In the commentary on paying for health care reform, reproduce everything from "Of course, we’re" down to "your voice heard." word for word.

> Supplied passage
_ _ _

There’s only one big remaining issue on health care reform: how to pay for it. The House wants a 5.4 percent surtax on couples earning at least $1 million in annual income. The Senate wants a 40 percent excise tax on employer-provided “Cadillac plans.” The Senate will win on this unless the public discovers that a large portion of the so-called Cadillacs are really middle-class Chevys, expensive not because they deliver more benefits but because they have higher costs.
The dirty little secret under the hood is that less than 4 percent of the variation in the cost of current health-care plans has to do with how many benefits they provide. Most plans that cost more do so because (1) a particular set of employees is older and tends to get sicker than the average set of employees (that’s true for a lot of old rust-belt firms), (2) the plan is offered by a small business that lacks bargaining clout with insurers (small businesses pay, on average, 16 percent more for the health insurance they provide, per capita), (3) the work that employees do subjects them to greater risk of medical problems (health-care workers, for example), or (4) most employees are women (who tend to have higher health-care costs than men because women are the ones who bear children). Plans could also cost more but deliver average benefits because (5) insurers in the area don’t face much competition (one main reason for the public option).
So by taxing so-called Cadillac plans, the Senate bill would actually end up taxing the Chevy plans of a large portion of the middle class. And as time goes by, a still larger portion, since the Senate plan is geared to the overall rate of inflation rather than to the (much higher) rate of increases in health-care costs.
Defenders of the Senate plan say not to worry because employers who bear the tax and therefore have an incentive cut back on health care for their employees will make it up to employees in higher wages. But anyone taking even a passing glance at today’s labor market knows this is wishful thinking. Employers have no incentive to raise wages when almost everyone is worried about keeping their jobs. (Besides, a dollar’s worth of tax-free health benefit is worth more than a taxable dollar of wages.)
In any event, I thought a major purpose of health-care reform was to get more care to more people, not to cut it back. Even employees who get extra dollars of wages to make up for the cutbacks won’t necessarily plow those wages back into health care.
Some say the Senate’s excise tax is the only way to control long-term health care costs. Baloney. If a portion of the middle class loses their health care, they won’t get the preventive care that’s so crucial to containing long-term costs. If Congress wanted to do more cost containment it would allow Medicare and Medicaid to use their huge bargaining power to get lower costs from pharmaceutical makers and medical suppliers. And it would have a public option to compete with private insurers.
Of course, we’re playing with probabilities here. No one knows exactly what will happen when the Senate excise tax hits — how many employers will cut back coverage without raising wages to compensate, how many middle class people will be hit hard by this, how many who do get higher wages will use them to buy health care, including preventive care.
But why even take these chances when the House bill simply and cleanly goes after the top 1 percent? It’s not as if couples earning over a million can’t afford to pay the tax. When I last looked, the top 1 percent was taking home a record 23 percent of total income. If anything, the Great Recession is widening the gap. It’s bonus time on Wall Street again. But the middle class is taking a beating.
This is the last big fight on health care reform. It’s being fought right now. Make your voice heard.

_ _ _

> Raw data
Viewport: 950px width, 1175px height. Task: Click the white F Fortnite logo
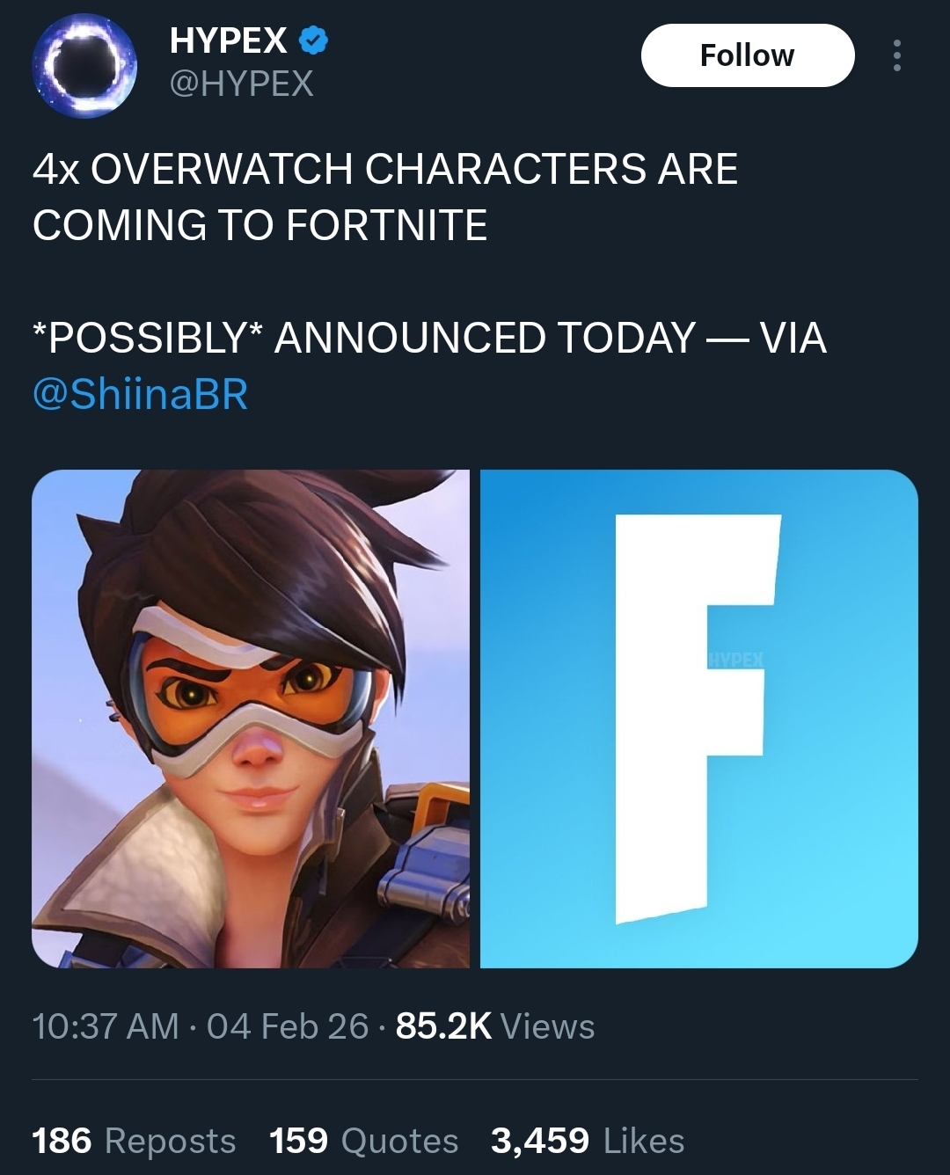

_ _ _

> Solution to the exercise
Of course, we’re playing with probabilities here. No one knows exactly what will happen when the Senate excise tax hits — how many employers will cut back coverage without raising wages to compensate, how many middle class people will be hit hard by this, how many who do get higher wages will use them to buy health care, including preventive care.
But why even take these chances when the House bill simply and cleanly goes after the top 1 percent? It’s not as if couples earning over a million can’t afford to pay the tax. When I last looked, the top 1 percent was taking home a record 23 percent of total income. If anything, the Great Recession is widening the gap. It’s bonus time on Wall Street again. But the middle class is taking a beating.
This is the last big fight on health care reform. It’s being fought right now. Make your voice heard.